I think it’s done both in equal measure. Social media magnifies gossip and creates opportunities for cyber-bullying—both can have a devastating impact on vulnerable young people. On the other hand, sites like Tumblr allow teenagers to connect with like-minded souls half a world away, which can be incredibly healing. I sometimes wonder if I would have turned out the same if I’d had an iPhone when I was sixteen. The truth is, I’ll never know. Part of my job as a writer and a human being is to promote kindness and acceptance, and to provide context and guidance to the young people in my life so that they develop tools to sort through the terabytes of noise bombarding them every day and find the good stuff.

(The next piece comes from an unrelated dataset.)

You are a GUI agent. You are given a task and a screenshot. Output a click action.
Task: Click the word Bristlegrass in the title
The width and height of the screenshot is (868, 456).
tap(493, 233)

I am going to admit: I haven’t read a ton of LGBT books. Why? I’m not sure. Yes, I do think that there should be more diversity in books, and yes, I definitely plan on reading more LGBT books in the future. Absolutely. I’m just being honest and saying that this was the first book that I went into KNOWING that it was about a LGBT character, and wow, what a first. It was absolutely fantastic.
The author’s voice is incredible, and he is able to convey Riley, the main character’s emotions, extremely well. I will admit that I didn’t know much about being gender fluid, but now I at least feel like I have a basic understanding. But, gender fluidity isn’t the only LGBT part of this book. This book incorporates a ton of characters that span the LGBTQIA community and makes them all easy to understand. For more information on what LGBTQIA is, click HERE.
I don’t want to tell you anything else about SYMPTOMS OF BEING HUMAN, because this is a book that you NEED to read and experience for yourself.
I absolutely loved this book and give it 5/5stars.